Dejó a un lado todas las alhajas y trajes llamativos, amó de veras
a aquellos que antes le agradaban menos, se dio a frecuentar más la
iglesia y los sacramentos, dejó a un lado conversaciones y tertulias
inútiles, sólo hallaba gusto con las cosas espirituales.
El
pensamiento de sus hermanos la obsesionaba de continuo: sólo
ambicionaba la manera de lograr alcanzar una dicha semejante. Le
parecía cosa harto difícil la consagración total a Dios, pues los
lazos del matrimonio la tenían encadenada al mundo. No obstante,
comenzó a insistir con su marido -persona buena-, quien al ver que
Umbelina persistía en retirarse a vivir en el desierto, abrazando la
vida monástica, hizo a Dios ese sacrificio, dejándola abrazar la
misma regla que observaban los demás hermanos.
«De
este modo vivió -comenta un biógrafo del siglo XVIII-por espacio de
dos años en compañía de su esposo, que asombrado de ver tanta
virtud en Umbelina, la respetó, especialmente en el segundo año
como templo del Espíritu Santo, y últimamente, precedidas las
ceremonias del rito eclesiástico, le concedió libertad para
entregarse en un todo al servicio de su Dios, separándose del lazo
que los unía».
Una
vez que la autorizó a dar el paso, pidió el ingreso en el
monasterio benedictino de July -no pudiendo abrazar la observancia
cisterciense, como sus hermanos, porque todavía no se habían
fundado estas religiosas-, llegando a ser un alma de verdadera
entrega, pues sus virtudes no fueron inferiores a las de sus
hermanos.
Veamos
el espíritu con que abrazó el estado de consagración: «Humilde,
mortificada y abatida era la admiración de toda aquella numerosa
comunidad.
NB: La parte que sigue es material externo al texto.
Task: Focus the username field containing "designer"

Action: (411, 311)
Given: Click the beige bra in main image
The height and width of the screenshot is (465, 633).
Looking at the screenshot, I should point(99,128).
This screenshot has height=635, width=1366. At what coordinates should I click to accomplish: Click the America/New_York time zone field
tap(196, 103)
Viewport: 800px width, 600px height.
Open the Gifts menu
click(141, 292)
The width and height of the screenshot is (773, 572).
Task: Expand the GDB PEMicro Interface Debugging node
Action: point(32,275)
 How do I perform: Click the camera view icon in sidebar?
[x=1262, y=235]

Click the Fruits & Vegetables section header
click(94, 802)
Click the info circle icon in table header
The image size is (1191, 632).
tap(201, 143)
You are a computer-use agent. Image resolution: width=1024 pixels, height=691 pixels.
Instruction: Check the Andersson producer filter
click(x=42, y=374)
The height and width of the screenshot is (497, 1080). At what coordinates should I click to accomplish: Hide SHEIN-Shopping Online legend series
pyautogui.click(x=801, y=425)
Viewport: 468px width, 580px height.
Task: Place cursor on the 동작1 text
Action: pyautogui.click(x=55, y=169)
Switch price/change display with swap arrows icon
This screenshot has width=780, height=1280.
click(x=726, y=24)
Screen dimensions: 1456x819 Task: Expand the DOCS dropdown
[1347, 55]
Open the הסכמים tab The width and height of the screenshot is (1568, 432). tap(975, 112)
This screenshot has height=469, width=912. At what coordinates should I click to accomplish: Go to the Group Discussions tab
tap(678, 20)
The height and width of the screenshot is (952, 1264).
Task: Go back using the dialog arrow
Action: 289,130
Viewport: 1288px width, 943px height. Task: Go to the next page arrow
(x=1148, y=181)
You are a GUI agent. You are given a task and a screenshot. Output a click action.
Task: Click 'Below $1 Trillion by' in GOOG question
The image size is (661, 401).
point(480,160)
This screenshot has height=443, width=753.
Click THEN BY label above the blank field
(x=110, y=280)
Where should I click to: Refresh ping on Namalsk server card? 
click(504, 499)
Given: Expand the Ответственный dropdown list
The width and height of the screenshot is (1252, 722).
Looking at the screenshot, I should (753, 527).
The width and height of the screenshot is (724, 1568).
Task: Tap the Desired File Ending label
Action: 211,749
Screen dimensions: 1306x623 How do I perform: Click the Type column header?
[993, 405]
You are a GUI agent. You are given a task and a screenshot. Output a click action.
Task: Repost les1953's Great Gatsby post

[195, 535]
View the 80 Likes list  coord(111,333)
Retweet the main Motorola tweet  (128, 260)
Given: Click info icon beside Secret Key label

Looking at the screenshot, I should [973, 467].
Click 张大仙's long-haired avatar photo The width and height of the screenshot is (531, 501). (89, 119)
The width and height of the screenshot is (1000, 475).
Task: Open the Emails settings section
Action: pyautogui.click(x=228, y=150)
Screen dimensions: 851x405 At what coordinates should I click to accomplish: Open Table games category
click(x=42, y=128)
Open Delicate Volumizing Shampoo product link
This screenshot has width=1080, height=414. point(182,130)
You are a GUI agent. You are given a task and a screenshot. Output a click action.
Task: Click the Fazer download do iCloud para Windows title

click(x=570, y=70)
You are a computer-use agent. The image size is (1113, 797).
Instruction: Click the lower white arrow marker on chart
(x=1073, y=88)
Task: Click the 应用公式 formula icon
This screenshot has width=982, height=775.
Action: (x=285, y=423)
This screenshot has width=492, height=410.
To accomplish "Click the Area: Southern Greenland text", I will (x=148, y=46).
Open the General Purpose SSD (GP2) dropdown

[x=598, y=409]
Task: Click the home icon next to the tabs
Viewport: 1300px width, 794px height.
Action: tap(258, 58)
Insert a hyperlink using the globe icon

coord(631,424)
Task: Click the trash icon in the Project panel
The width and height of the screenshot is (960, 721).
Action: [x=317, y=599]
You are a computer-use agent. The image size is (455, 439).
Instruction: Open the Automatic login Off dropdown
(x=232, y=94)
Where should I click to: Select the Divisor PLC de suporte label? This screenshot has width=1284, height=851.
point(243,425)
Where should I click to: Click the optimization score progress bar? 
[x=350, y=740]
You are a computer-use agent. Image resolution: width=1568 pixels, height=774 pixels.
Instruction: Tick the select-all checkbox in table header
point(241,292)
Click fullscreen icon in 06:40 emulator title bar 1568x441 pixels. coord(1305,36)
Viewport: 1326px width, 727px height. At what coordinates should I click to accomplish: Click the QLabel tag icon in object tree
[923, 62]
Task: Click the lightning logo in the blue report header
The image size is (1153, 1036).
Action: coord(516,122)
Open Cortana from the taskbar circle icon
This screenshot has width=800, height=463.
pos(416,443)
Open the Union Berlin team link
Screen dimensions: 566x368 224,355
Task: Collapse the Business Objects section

Como si desde su niñez se hubiera criado entre las
lobregueces del claustro, así se acostumbró Umbelina a todas las
austeridades, y ejercicios monásticos: adelantándose aun a las más
perfectas.
Empleaba
las más de las noches en oración continua, y en la contemplación
de la Pasión de Cristo, de quien era muy devota. Mortificaba su
delicado cuerpo con la aspereza del cilicio, y llegó a tanto su
humildad, que en todas las ocasiones, y en todos los actos de
comunidad era la primera, y se reputaba por la más indigna de todas.
Guillermo
de Saint Thierry -contemporáneo de Umbelina- llegó a decir que «en
la vida del claustro no fue Umbelina inferior a Bernardo en santidad
que en la sangre». Dieciséis años llevaba sirviendo a Dios en el
claustro, cuando Dios la juzgó madura para el cielo, llamándola
para sí un 21 de agosto de 1141, cuando contaba 50 de edad.
Sus
últimas palabras ante quienes presenciaron su muerte fueron aquellas
del salmo 121: «Qué alegría cuando me dijeron: Vamos a la casa del
Señor». El mismo San Bernardo presidió sus funerales, y mereció
que se le apareciera la beata que le cercioró de la suerte feliz que
le cupo en el cielo. La orden cisterciense viene celebrando desde muy
antiguo su fiesta el 12 de febrero.
Oración:
Dios Todopoderoso y Eterno, que infundiste en la Beata Umbelina el
poderoso viento de tu Espíritu, te pedimos que por sus méritos e
intercesión, podamos nosotros navegar en nuestras vidas al amparo
del mismo viento, y llegar a las tranquilas aguas de la morada
Eterna. Que siempre sepamos ver las glorias del mundo como algo
perecedero, y que nuestros ojos permanezcan siempre fijos en Tí.
Ayúdanos a preservar siempre la santidad del matrimonio,
convirtiéndolo en tu sagrada morada. Amén.